He buildeth his house as a moth,.... Which builds its house in a garment by eating into it, and so destroying it, and in time eats itself out of house and home, and however does not continue long in it, but is soon and easily shook out, or brushed off; so a wicked man builds himself an house, a stately palace, like Arcturus l; so some render the words from Job 9:9, a palace among the stars, an heavenly palace and paradise, and expects it will continue for ever; but as he builds it with the mammon of unrighteousness, and to the prejudice and injury of others, and with their money, or what was due to them, so by his sins and iniquities he brings ruin and destruction upon himself and his family, so that his house soon falls to decay, and at least he and his posterity have but a short lived enjoyment of it.
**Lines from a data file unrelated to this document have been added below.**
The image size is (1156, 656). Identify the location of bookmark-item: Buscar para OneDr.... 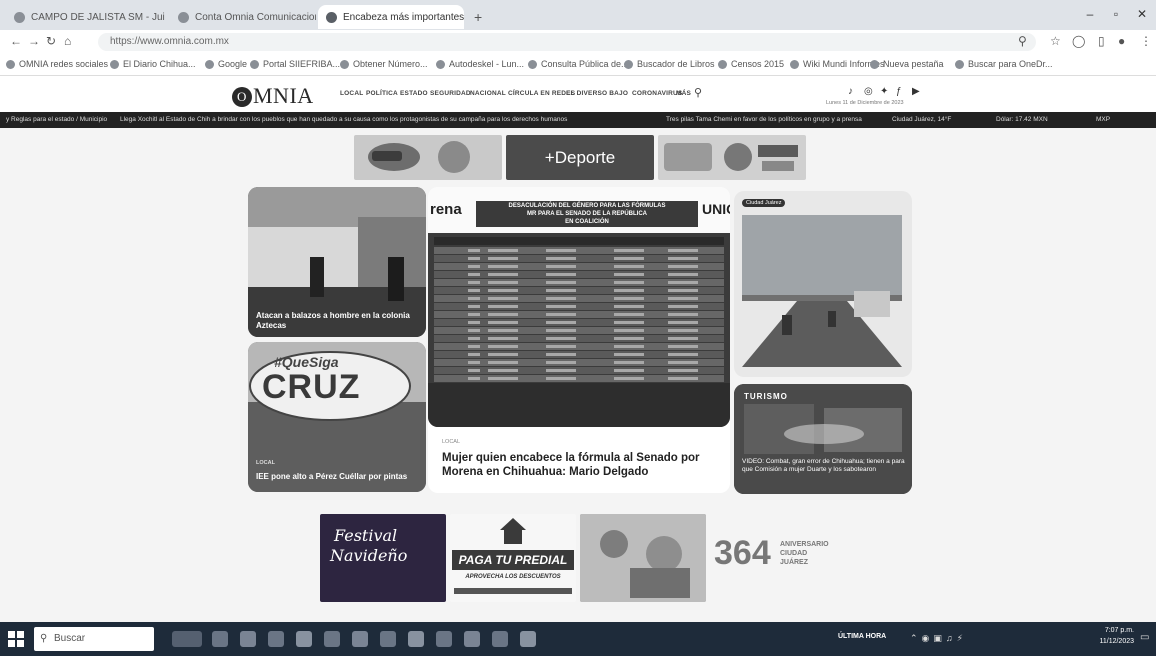
(1004, 64). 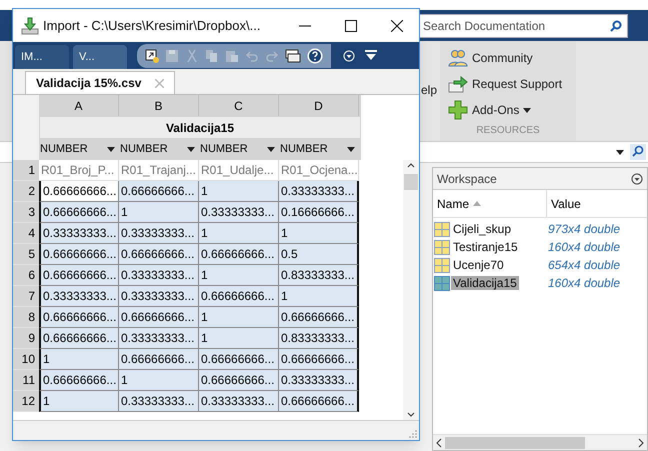 What do you see at coordinates (467, 179) in the screenshot?
I see `panel-title: Workspace` at bounding box center [467, 179].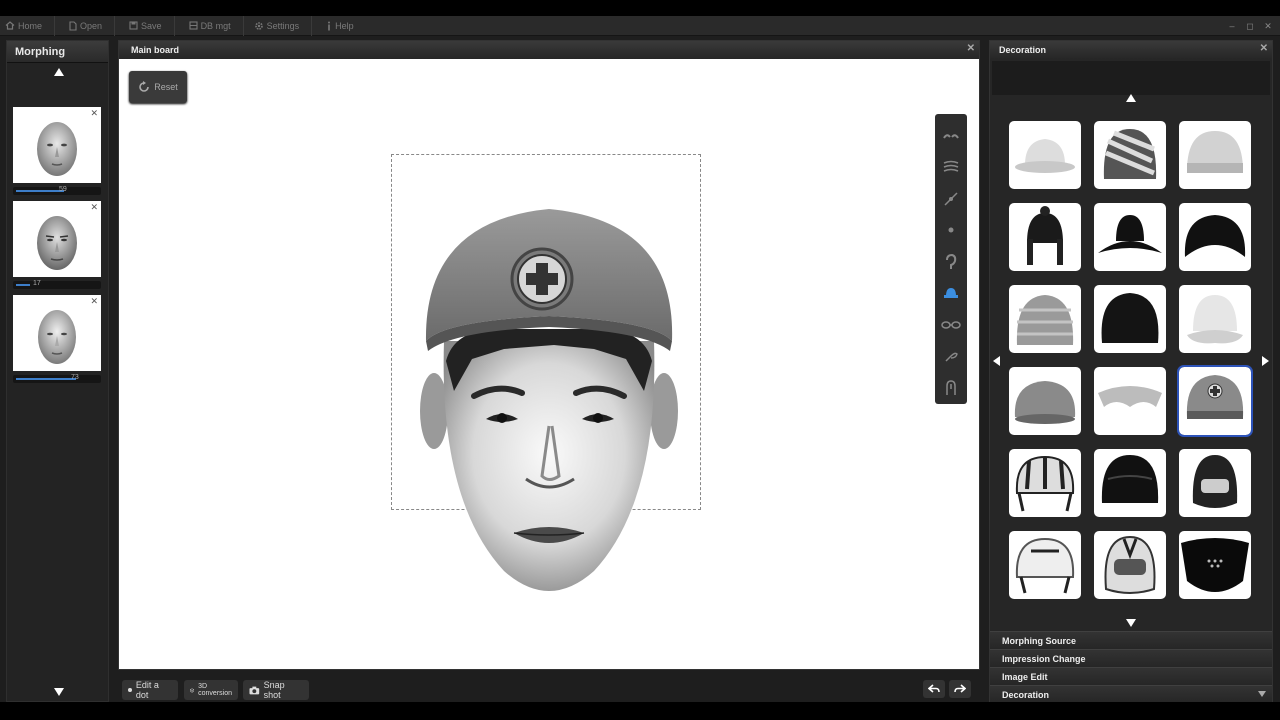  Describe the element at coordinates (1250, 26) in the screenshot. I see `maximize-icon: ◻` at that location. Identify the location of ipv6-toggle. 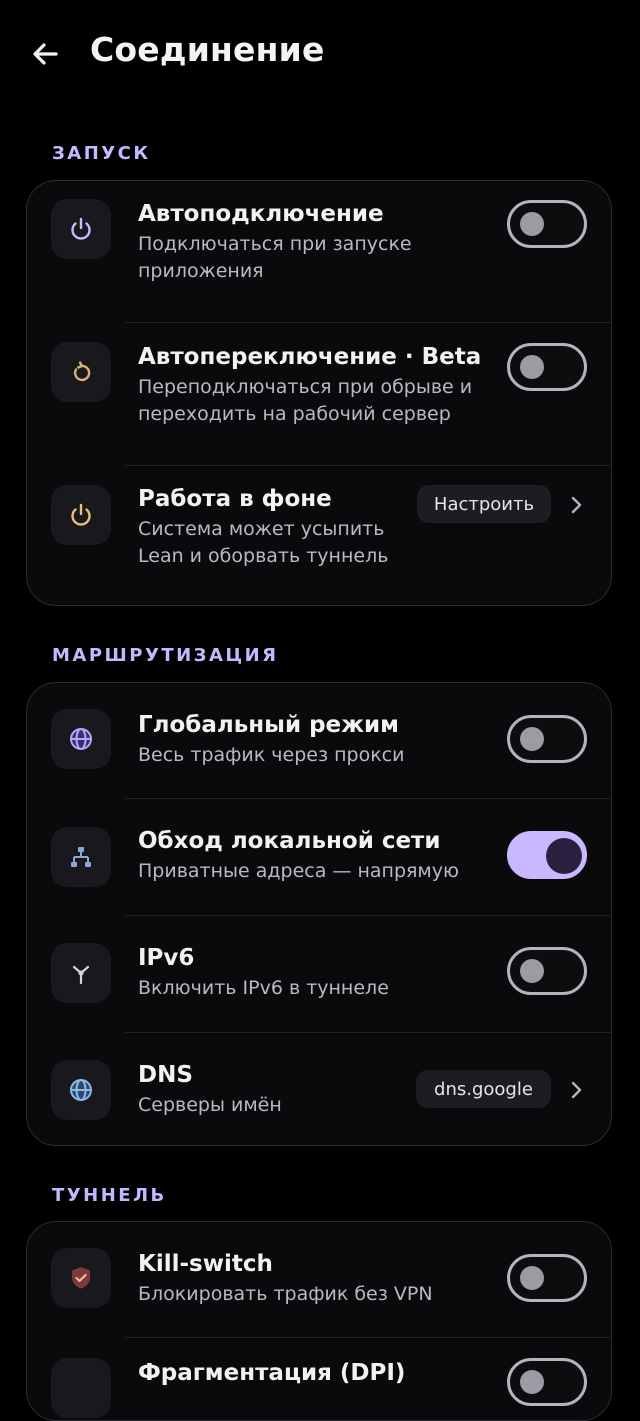
(547, 971).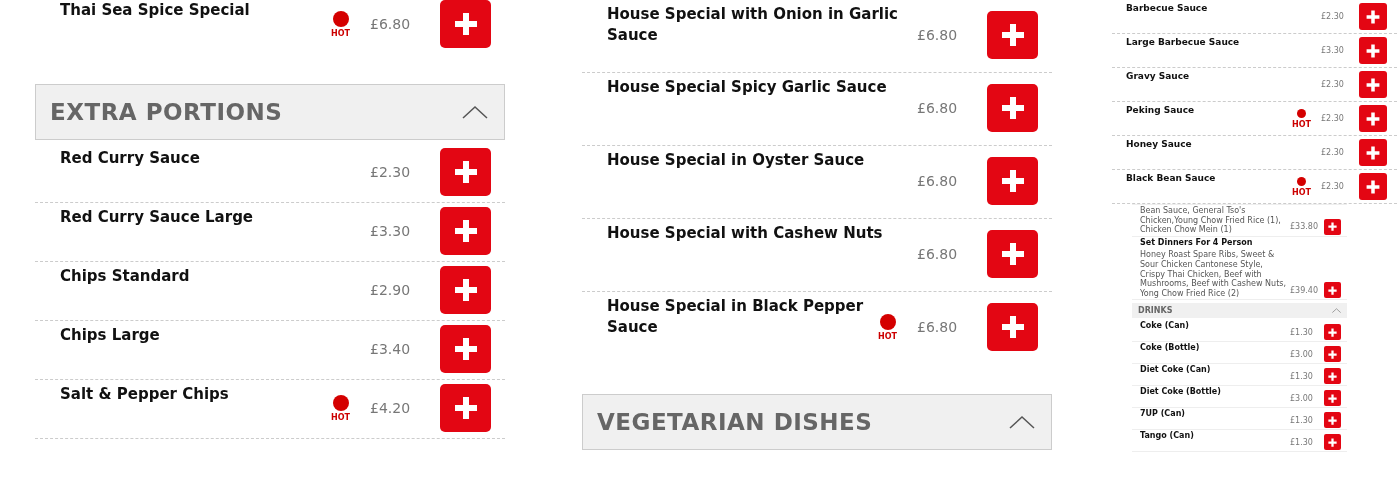 This screenshot has height=500, width=1400. What do you see at coordinates (1161, 110) in the screenshot?
I see `dish-name: Peking Sauce` at bounding box center [1161, 110].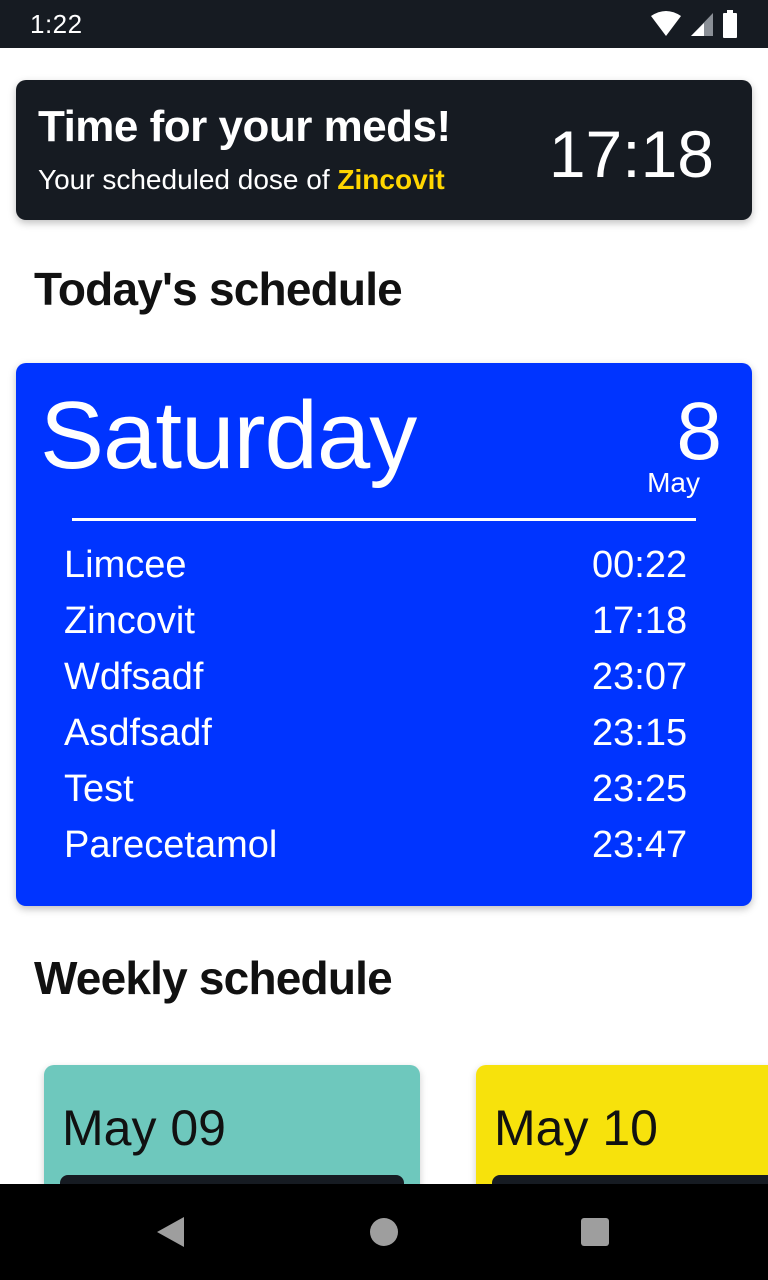  I want to click on dose-name: Asdfsadf, so click(138, 732).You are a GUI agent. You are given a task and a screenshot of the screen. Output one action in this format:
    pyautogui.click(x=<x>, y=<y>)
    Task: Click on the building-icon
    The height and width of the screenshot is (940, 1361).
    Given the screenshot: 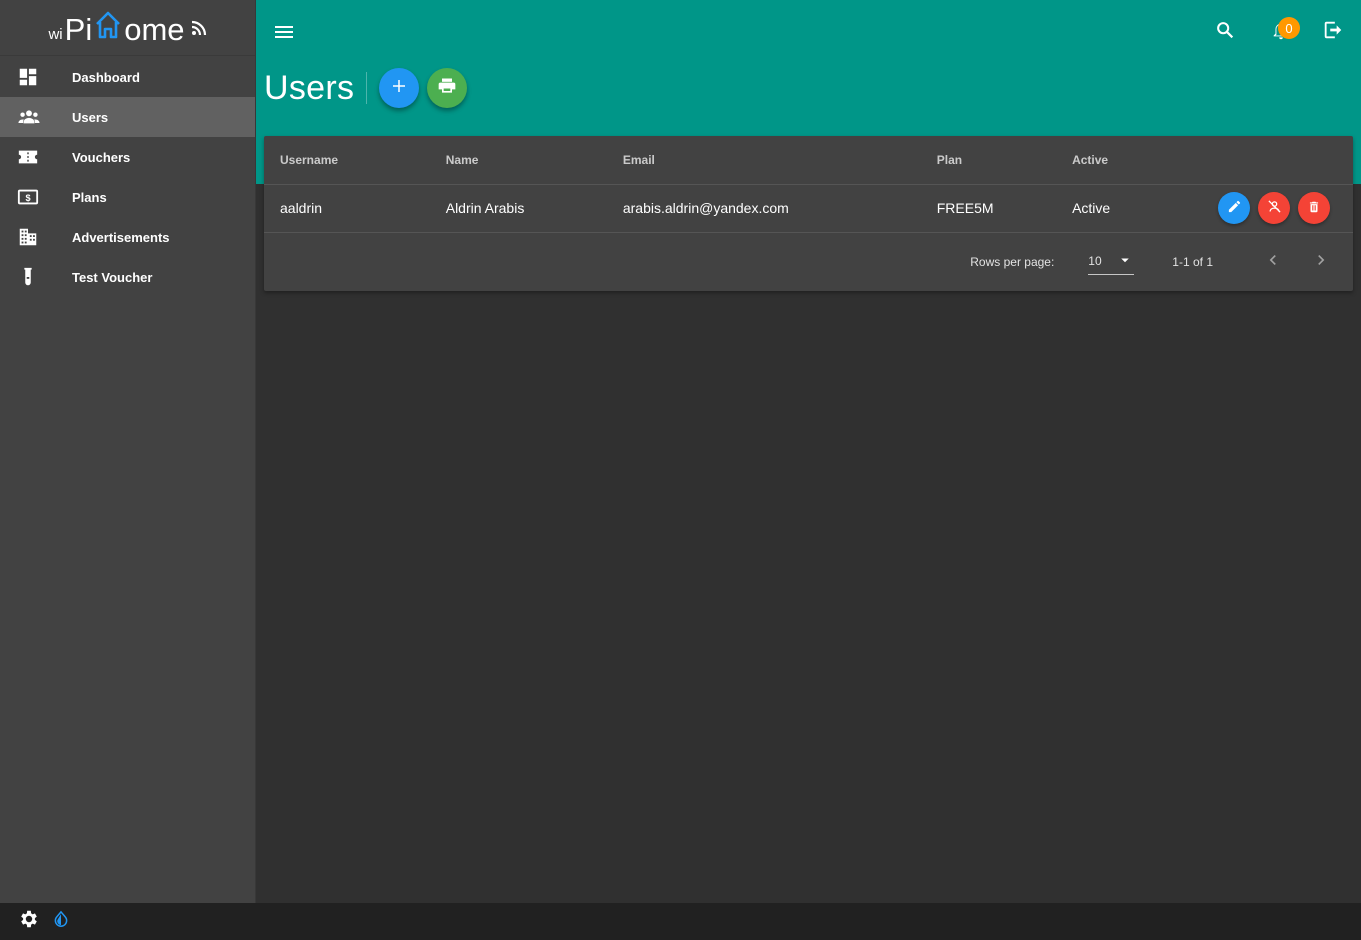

This may be applied in a figurative sense to the hypocrite's hope and confidence, which is like a spider's web, a moth eaten garment, and a house built upon the sand; the Septuagint version here adds, "as a spider", Job 8:13;

and as a booth [that] the keeper maketh; either a keeper of sheep, who sets up his tent in a certain place for a while, for the sake of pasturage, and then removes it, to which the allusion is, Isaiah 38:12; or a keeper of fruit, as the Targum, of gardens and orchards, that the fruit is not stolen; or of fig trees and vineyards, as Jarchi and Bar Tzemach, which is only a lodge or hut pitched for a season, until the fruit is gathered in, and then is taken down, see Isaiah 1:8; and it signifies here the short continuance of the house of the wicked man, which he imagined would continue for ever, Psalms 49:11.

l כעש "quasi Arcturi", Junius Tremellius so Aben Ezra.